Como longos períodos sentado em voos ou viagens terrestres podem favorecer a formação de coágulos e quais estratégias ajudam a manter a circulação ativa e segura.
Ficar parado por muito tempo durante deslocamentos extensos representa um risco silencioso que vai além do cansaço físico. De acordo com a Sociedade Brasileira de Angiologia e de Cirurgia Vascular (SBACV), o risco de desenvolver uma Trombose Venosa Profunda (TVP) pode dobrar em trajetos que duram mais de quatro horas, seja em aviões, ônibus ou carros. O fenômeno ocorre porque a falta de movimento das pernas prejudica o retorno do sangue ao coração, permitindo que o líquido se estagne e forme coágulos que podem obstruir as veias ou, em casos mais graves, se desprender e atingir os pulmões.

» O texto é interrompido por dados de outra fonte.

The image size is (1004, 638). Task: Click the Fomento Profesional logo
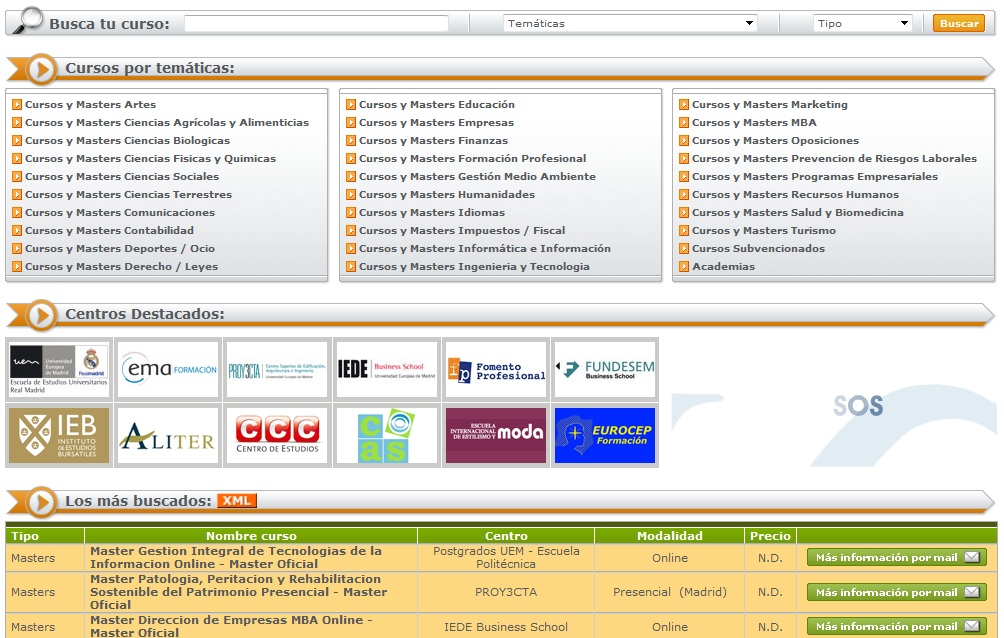click(x=496, y=369)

A anatomia humana não foi projetada para a inércia absoluta, especialmente em ambientes de baixa pressurização ou espaços confinados. Segundo o cirurgião vascular Josualdo Euzébio, a musculatura da panturrilha funciona como um segundo coração para o corpo e, quando ela é desligada pela imobilidade, o sistema circulatório perde seu principal mecanismo de propulsão. “A compressão das veias na parte de trás das coxas contra o assento e a dobra constante dos joelhos criam um gargalo para o fluxo sanguíneo, aumentando a viscosidade do sangue e facilitando a formação de trombos”, explica o especialista.

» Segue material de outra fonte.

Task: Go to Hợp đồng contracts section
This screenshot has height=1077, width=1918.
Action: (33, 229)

Embora o risco exista para qualquer passageiro, certos fatores de estilo de vida e condições prévias podem acelerar esse processo. O uso de hormônios, o tabagismo e a desidratação durante o percurso são elementos que tornam o sangue mais suscetível à coagulação. O médico ressalta que muitos viajantes negligenciam a ingestão de água para evitar idas ao banheiro, o que é um erro estratégico perigoso. “O sangue bem hidratado flui com mais facilidade, por outro lado, o consumo excessivo de álcool e café durante o trajeto pode desidratar o organismo e elevar as chances de complicações vasculares”, alerta
A prevenção, felizmente, é simples e baseada em pequenas intervenções na rotina de viagem. Movimentar os pés como se estivesse acelerando um carro ou fazendo movimentos circulares com os tornozelos a cada hora já ajuda a bombear o sangue acumulado. Para quem possui histórico familiar ou varizes aparentes, o uso de meias de compressão elástica, sob orientação profissional, é uma das medidas mais eficazes para garantir que a pressão nas veias permaneça estável. “O segredo está em não permitir que o corpo entre em um estado de repouso total; levantar para caminhar no corredor do avião ou fazer paradas estratégicas na estrada é vital”, orienta o angiologista.

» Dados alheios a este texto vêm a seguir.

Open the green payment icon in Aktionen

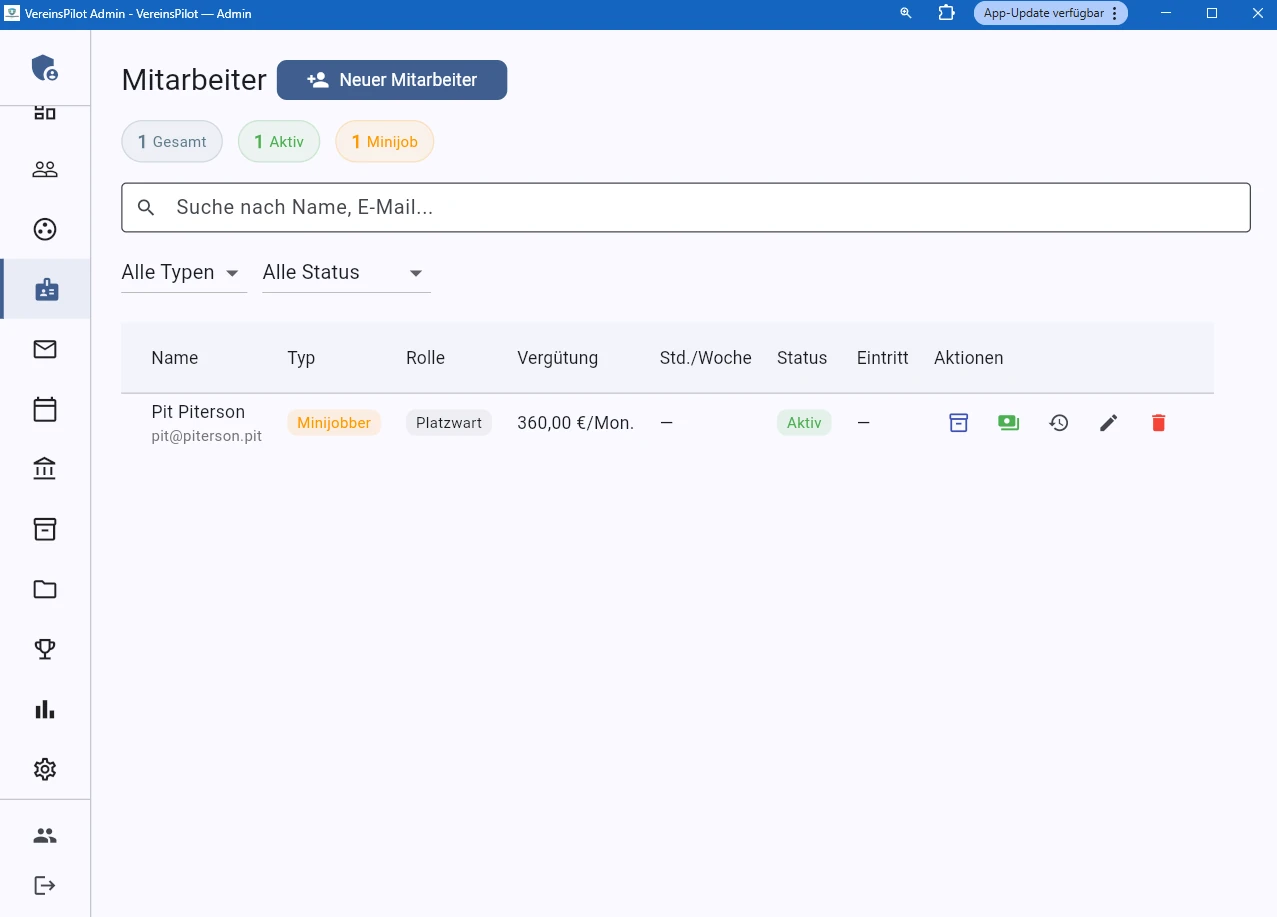coord(1008,423)
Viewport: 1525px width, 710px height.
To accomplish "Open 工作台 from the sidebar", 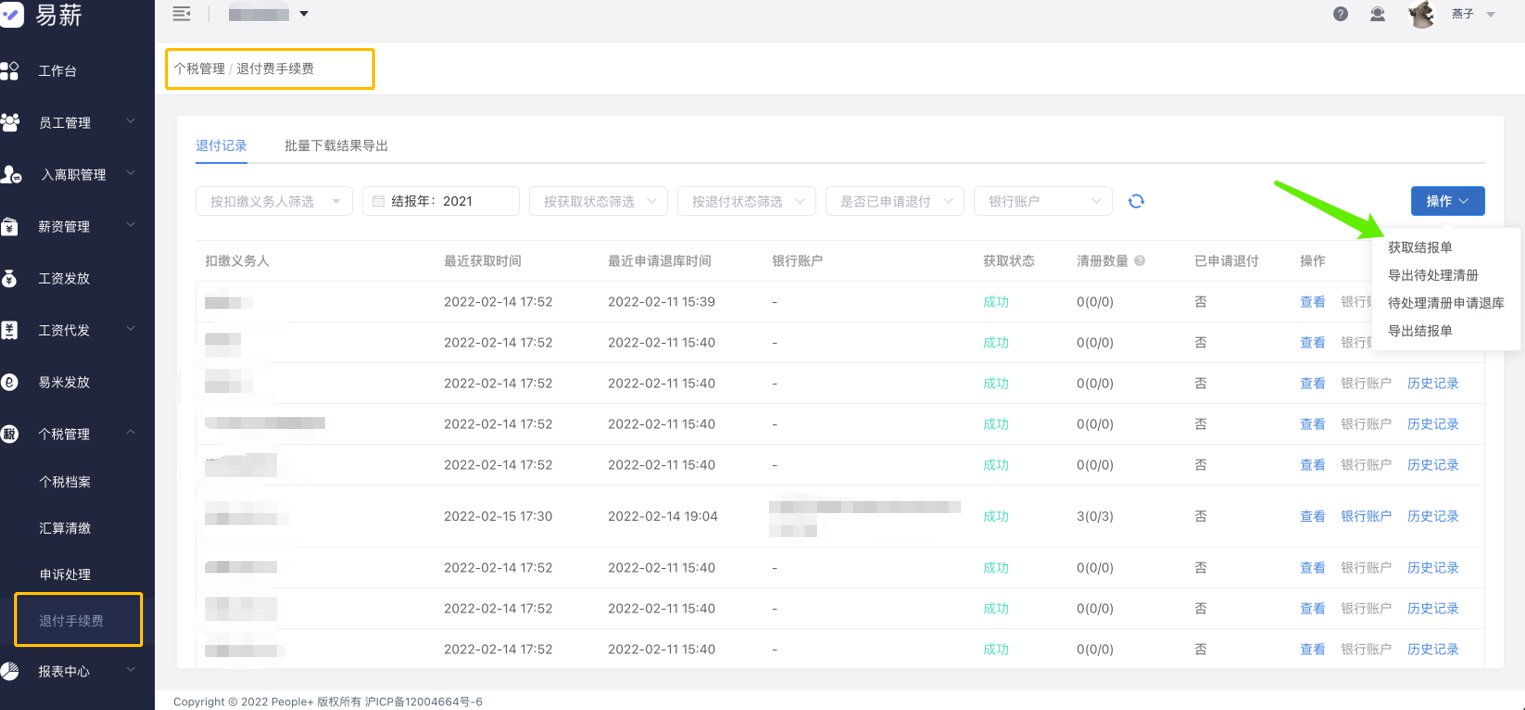I will [57, 71].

É fundamental que o passageiro fique atento aos sinais de alerta que podem surgir logo após o desembarque ou até alguns dias depois. Inchaço repentino em apenas uma das pernas, dor persistente na panturrilha que se assemelha a uma cãibra forte e vermelhidão local são sintomas que exigem busca imediata por auxílio médico. Josualdo Euzébio reforça que a identificação precoce evita que um quadro de trombose evolua para uma embolia pulmonar, uma condição crítica. “A viagem deve terminar com boas memórias, e não com uma internação; por isso, ouvir os sinais do corpo e manter a circulação ativa é o melhor passaporte para uma jornada segura”, conclui.